Defiantely get your notes, get someone to explain them and then write your complaint accordingly.

specialmagiclady · 07/02/2007 22:30

Really interested to hear about this Oovavu pushing (or whatever it's called) and that it's known to restrict oxygen to the baby. My boy was officially having some foetal distress - and this is the way I was encouraged to push. No wonder he was distressed if he couldn't breathe, poor wee bugger.

Anyway, on the more esoteric matter of culture clash in midwifery/obstetrics, it seems to me that that's the problem. There's midwifery and obstetrics. Why aren't they all singing from the same hymnsheet? Surely obstetricians don't discourage mother-led labour so they can get more practice!!
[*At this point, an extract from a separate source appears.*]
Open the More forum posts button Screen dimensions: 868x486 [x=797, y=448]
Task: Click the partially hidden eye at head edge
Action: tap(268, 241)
Actually, the obstetrician at my son's birth was fantastic - he gave me really clear guidance and his voice floated above all the other noise in the room. Good for him.

maveta · 08/02/2007 09:17

Hi, I´m 29 weeks with my first and this is something that I have worried about. I´m sorry if my question is very naive and I certainly have no desire to offend but I genuinely want to know - to what extent can they stop us from taking up the position we want or force us into a position we don´t want?

Can they MAKE us i.e. lie down and use stirrups?

belgo · 08/02/2007 09:26

maveta - I suppose they can't physically manhandle us into a position we don't want - but they can make it very hard for us to argue with them - the professionals have an awful lot of power, when a woman is lying there in labour and in pain.

If you read my earlier post, you can see that I did argue and did get my way- (but it wasn't nice to have to do that)- and i could do that because I had the confidence of having worked in the health profession in that hospital.